Submitted September 22, 2008
Accepted January 26, 2009
Deficiency of von Willebrand factor protects mice from ischemic stroke
Christoph Kleinschnitz*, Simon F. De Meyer, Tobias Schwarz, Madeleine Austinat, Karen Vanhoorelbeke, Bernhard Nieswandt, Hans Deckmyn, and Guido Stoll
Department of Neurology, University of Wuerzburg, Wuerzburg, Germany
Laboratory for Thrombosis Research, K.U. Leuven Campus Kortrijk, Leuven, Belgium
Institute of Clinical Biochemistry and Pathobiochemistry, University of Wuerzburg, Wuerzburg, Germany
* Corresponding author; email: christoph.kleinschnitz{at}mail.uni-wuerzburg.de.
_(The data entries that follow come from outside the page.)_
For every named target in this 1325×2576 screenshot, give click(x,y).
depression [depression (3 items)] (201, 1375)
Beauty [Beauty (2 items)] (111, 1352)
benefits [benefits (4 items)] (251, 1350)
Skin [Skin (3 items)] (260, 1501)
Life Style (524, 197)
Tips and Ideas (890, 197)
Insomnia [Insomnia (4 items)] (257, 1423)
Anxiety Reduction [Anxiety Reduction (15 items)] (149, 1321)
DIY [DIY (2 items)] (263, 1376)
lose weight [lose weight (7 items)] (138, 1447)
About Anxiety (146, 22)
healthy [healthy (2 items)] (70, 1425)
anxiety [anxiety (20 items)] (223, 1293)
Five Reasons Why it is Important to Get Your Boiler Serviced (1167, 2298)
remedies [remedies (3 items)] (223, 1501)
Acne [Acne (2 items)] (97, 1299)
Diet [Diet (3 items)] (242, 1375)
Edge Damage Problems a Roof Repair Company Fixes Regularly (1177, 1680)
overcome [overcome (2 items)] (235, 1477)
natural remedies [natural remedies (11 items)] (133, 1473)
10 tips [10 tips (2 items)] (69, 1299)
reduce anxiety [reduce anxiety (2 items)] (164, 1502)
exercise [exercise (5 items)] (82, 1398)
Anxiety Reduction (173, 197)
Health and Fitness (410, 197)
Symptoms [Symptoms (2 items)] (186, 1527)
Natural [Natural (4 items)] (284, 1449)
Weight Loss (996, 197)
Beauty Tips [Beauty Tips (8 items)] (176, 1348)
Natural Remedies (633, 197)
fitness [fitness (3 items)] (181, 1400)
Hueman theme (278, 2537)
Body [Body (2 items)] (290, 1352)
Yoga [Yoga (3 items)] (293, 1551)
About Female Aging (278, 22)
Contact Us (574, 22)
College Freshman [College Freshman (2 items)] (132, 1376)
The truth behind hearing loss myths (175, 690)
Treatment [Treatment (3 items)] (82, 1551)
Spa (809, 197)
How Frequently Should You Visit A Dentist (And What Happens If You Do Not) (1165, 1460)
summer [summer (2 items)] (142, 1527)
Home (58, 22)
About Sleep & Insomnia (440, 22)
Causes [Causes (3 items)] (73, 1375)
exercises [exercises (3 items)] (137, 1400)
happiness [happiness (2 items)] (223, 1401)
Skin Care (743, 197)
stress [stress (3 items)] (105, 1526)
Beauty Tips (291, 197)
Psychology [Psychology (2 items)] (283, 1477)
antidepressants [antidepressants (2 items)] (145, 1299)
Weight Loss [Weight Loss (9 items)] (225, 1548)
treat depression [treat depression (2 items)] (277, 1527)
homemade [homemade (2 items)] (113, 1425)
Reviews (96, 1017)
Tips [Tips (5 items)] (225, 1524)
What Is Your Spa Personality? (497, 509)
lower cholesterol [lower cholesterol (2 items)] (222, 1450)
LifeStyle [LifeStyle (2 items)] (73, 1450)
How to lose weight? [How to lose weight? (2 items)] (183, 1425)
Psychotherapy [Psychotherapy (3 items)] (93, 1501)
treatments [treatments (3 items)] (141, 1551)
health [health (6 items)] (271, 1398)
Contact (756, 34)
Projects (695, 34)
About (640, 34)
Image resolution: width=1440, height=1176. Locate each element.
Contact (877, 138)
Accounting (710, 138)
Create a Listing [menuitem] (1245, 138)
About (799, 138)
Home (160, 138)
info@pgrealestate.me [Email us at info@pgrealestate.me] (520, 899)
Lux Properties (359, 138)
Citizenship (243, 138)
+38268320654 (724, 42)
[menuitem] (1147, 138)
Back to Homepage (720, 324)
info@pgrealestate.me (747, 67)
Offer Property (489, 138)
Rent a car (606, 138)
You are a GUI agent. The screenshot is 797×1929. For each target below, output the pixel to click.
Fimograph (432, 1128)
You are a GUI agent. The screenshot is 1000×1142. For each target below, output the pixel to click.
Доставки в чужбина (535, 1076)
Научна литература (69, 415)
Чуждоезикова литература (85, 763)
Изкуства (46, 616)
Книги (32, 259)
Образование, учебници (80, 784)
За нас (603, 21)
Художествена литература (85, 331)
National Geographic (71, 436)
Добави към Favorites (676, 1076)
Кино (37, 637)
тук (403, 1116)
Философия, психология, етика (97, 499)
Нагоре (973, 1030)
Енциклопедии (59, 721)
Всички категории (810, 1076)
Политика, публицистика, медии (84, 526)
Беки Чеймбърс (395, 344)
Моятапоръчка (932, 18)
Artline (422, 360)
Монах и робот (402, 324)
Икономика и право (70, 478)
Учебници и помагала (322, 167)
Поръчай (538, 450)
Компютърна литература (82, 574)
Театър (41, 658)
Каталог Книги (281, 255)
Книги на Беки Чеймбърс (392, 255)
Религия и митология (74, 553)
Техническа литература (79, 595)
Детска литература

We recently demonstrated that blockade of the platelet adhesion receptor glycoprotein(GP)Ib
protects mice from ischemic stroke. Although von Willebrand factor (VWF) is the major ligand for GPIb, GPIb can engage other counterreceptors on endothelial cells, platelets and leukocytes (e.g. Mac-1 or P-selectin) potentially involved in stroke outcome. To further analyze whether VWF is of particular relevance for stroke development, VWF-/- mice underwent 60 min of middle cerebral artery occlusion. After 24 h, VWF-/- mice had significantly smaller infarctions (p<0.05) and less severe neurological deficits (p<0.01) compared to controls. This effect was sustained after 1 week and intracranial bleeding was absent in VWF-/- mice as revealed by serial magnetic resonance imaging. Hydrodynamic injection of a VWF-encoding plasmid restored the susceptibility for stroke in VWF-/- mice. This study indicates that VWF is critically involved in cerebral ischemia. Hence, targeted inhibition of the GPIb-VWF pathway might become a promising therapeutic option.